** DATA EXCERPTS follows **
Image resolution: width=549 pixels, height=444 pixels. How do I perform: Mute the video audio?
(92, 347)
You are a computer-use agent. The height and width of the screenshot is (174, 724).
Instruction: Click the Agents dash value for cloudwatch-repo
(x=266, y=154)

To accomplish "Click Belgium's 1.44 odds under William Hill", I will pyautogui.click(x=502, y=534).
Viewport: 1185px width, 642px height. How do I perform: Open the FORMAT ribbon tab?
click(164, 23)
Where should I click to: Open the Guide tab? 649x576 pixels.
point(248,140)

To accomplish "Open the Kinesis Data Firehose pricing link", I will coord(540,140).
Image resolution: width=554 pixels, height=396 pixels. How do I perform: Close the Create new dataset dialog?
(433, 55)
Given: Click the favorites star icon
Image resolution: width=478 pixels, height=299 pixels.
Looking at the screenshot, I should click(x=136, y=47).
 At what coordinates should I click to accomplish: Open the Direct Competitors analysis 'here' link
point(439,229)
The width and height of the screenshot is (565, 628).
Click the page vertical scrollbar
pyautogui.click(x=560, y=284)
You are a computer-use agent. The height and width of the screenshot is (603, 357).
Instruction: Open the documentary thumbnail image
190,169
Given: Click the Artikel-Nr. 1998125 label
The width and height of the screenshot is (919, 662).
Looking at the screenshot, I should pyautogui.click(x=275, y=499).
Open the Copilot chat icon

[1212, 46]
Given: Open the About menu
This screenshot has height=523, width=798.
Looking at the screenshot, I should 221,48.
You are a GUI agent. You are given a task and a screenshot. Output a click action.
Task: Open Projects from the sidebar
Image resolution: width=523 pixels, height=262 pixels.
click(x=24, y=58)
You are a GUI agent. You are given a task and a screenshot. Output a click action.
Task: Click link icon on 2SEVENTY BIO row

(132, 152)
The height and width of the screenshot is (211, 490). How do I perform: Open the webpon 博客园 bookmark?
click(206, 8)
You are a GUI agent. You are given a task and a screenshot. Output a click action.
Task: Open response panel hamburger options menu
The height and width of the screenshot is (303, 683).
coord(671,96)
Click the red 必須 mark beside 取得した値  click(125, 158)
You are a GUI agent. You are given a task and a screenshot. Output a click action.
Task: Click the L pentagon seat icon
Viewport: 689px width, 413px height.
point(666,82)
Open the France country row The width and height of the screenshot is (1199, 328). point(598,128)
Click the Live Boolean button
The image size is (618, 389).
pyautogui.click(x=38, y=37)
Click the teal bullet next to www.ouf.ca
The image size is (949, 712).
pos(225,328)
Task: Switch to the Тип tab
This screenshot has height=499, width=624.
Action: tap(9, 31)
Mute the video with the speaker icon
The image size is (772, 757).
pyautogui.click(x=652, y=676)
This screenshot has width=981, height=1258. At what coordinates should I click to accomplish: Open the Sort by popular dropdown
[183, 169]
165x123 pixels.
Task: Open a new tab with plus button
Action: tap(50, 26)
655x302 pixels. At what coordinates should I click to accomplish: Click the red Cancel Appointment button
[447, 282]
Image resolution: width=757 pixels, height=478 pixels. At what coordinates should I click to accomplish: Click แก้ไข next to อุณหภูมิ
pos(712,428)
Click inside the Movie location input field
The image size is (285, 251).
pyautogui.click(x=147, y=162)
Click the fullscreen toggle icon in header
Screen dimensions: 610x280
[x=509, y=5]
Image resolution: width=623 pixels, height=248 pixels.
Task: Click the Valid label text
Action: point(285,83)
** End of DATA EXCERPTS **
Search the data above for the string "will". Report every line where it is found.

== SOLUTION TO THE EXERCISE ==
To accomplish "Click Belgium's 1.44 odds under William Hill", I will pyautogui.click(x=502, y=534).
To accomplish "Open the Kinesis Data Firehose pricing link", I will coord(540,140).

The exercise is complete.